(INFORMATION PROVIDED Opens)

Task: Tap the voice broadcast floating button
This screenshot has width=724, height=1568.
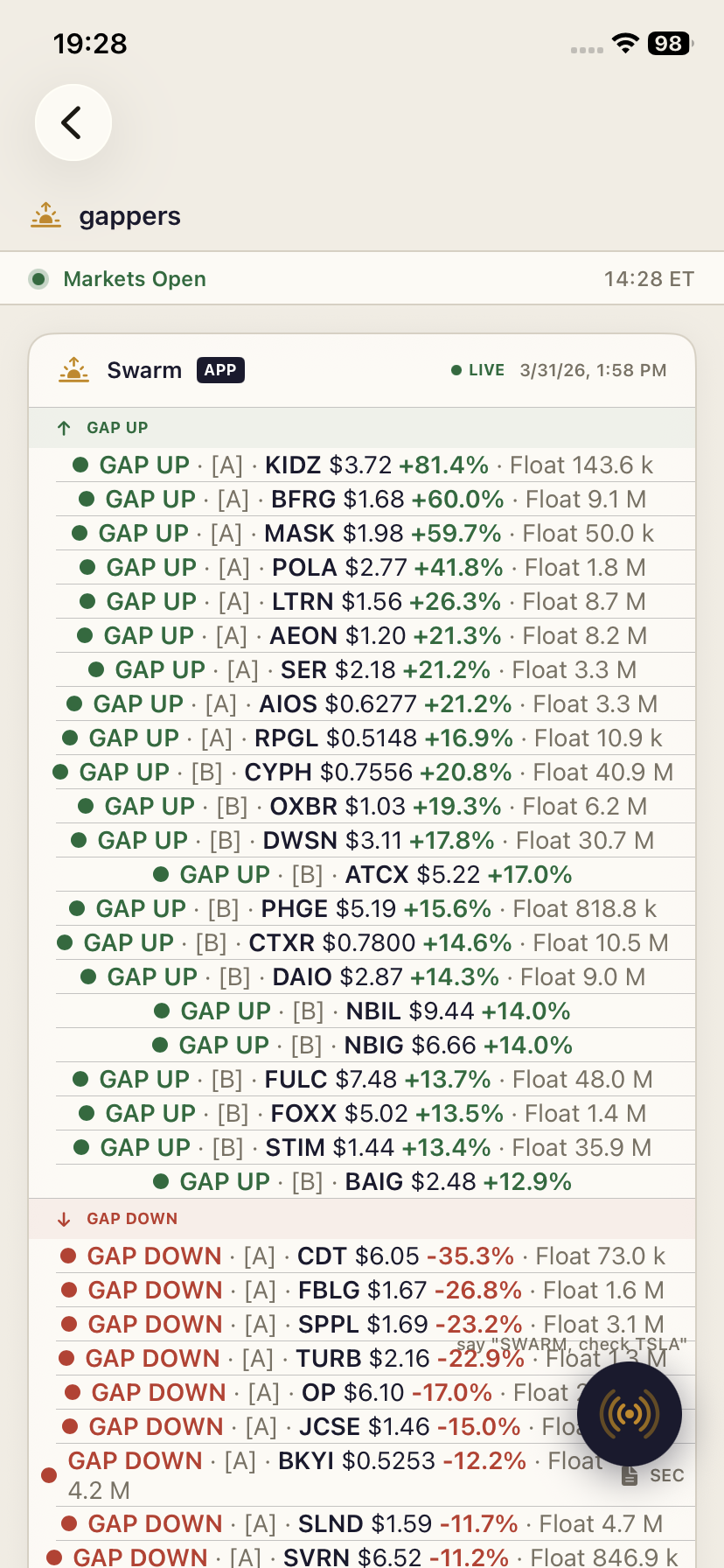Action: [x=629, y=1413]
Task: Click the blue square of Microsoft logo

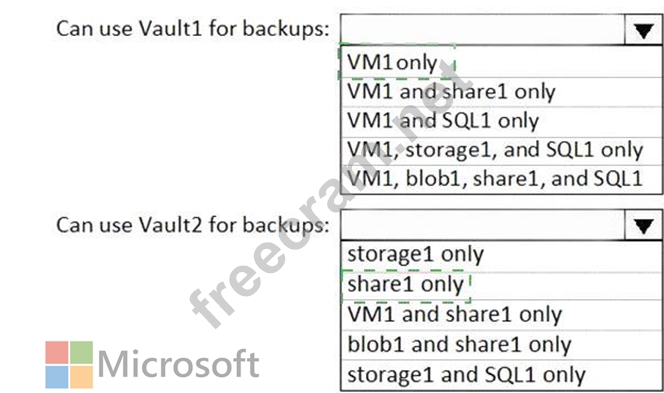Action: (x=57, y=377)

(INFORMATION PROVIDED Closes)

> _REQUIRED WORK_
Could you restate every record above word for word, dropping the pictures?

> _WRITTEN ANSWER_
Task: Tap the voice broadcast floating button
This screenshot has width=724, height=1568.
Action: [x=629, y=1413]
Task: Click the blue square of Microsoft logo

Action: (x=57, y=377)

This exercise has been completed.